Atypical Hodge Loci
Phillip Griffiths
TL;DR
The paper reframes the Noether–Lefschetz problem for variations of Hodge structure in terms of period mappings into Mumford–Tate subdomains, and shows that for VHS with level at least three, positive-dimensional Hodge loci are atypical in the sense that the actual codimension is strictly smaller than naive counts due to integrability constraints from Pfaffian differential systems. It achieves this via a detailed Lie-theoretic analysis that aligns the Hodge and root space decompositions and exploits transversality of the period map, together with an infinitesimal tangent-space argument and a Cartan-type generation lemma to force contradictions unless atypical. The work connects to Ax–Schanuel type results and uses definable $o$-minimal structures to deduce algebraicity of period images, with implications for the arithmetic of period domains and moduli spaces (e.g., Calabi–Yau families and their Yukawa couplings). It clarifies how extra Hodge tensors arising in families correspond to integrability phenomena and provides a framework to understand when Noether–Lefschetz loci exhibit excess intersection beyond naive dimension counts.
Abstract
In the recent works of a number of people there has emerged a beautiful new perspective on the arithmetic properties of Hodge structures.
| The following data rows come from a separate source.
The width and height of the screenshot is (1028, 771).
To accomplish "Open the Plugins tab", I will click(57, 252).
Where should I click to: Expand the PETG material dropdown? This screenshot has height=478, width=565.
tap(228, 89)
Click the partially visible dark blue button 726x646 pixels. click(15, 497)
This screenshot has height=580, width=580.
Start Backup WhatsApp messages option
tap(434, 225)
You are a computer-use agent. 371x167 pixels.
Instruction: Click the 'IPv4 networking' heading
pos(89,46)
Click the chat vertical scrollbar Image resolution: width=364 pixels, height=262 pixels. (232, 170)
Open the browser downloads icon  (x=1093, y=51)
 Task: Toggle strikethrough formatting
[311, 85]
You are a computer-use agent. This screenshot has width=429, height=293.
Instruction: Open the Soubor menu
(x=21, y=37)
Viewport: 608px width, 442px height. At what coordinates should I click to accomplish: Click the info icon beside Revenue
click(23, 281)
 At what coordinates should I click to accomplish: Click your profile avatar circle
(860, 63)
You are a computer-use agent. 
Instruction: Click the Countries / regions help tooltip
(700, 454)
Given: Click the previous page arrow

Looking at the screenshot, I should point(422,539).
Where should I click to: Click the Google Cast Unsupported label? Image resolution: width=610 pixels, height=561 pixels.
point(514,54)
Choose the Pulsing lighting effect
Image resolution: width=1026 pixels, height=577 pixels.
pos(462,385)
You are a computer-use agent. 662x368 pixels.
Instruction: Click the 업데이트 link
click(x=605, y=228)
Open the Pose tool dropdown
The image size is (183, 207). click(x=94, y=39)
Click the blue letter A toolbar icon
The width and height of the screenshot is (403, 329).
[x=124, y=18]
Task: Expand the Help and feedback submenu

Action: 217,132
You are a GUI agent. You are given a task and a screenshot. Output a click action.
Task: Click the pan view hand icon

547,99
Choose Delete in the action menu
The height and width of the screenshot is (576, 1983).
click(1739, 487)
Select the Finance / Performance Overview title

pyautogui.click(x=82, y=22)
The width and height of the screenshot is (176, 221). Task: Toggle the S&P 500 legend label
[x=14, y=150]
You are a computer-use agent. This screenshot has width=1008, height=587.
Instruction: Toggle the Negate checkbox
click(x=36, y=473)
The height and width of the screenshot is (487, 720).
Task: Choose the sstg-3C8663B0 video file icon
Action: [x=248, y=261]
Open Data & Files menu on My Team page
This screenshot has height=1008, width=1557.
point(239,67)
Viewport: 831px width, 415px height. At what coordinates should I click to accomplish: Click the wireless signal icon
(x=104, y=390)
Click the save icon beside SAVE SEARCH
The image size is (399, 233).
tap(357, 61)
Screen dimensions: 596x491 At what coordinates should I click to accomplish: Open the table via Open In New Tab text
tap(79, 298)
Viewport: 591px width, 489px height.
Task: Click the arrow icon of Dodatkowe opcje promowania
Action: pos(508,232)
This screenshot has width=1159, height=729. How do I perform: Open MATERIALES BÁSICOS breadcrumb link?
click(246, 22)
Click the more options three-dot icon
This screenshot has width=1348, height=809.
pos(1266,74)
A central result in that development appears in a paper by Baldi, Klingler, and Ullmo. In this expository work we will explain that result and give a proof. The main conceptual step is to formulate Noether-Lefschetz loci in terms of intersections of period images with Mumford-Tate subdomains of period domains. The main technical step is to use the alignment of the Hodge and root space decompositions of the Lie algebras of the associated groups and from it to use the integrability conditions associated to a Pfaffian PDE system. These integrability conditions explain the generally present excess intersection property associated to the integral varieties of a pair of Pfaffian exterior differential systems.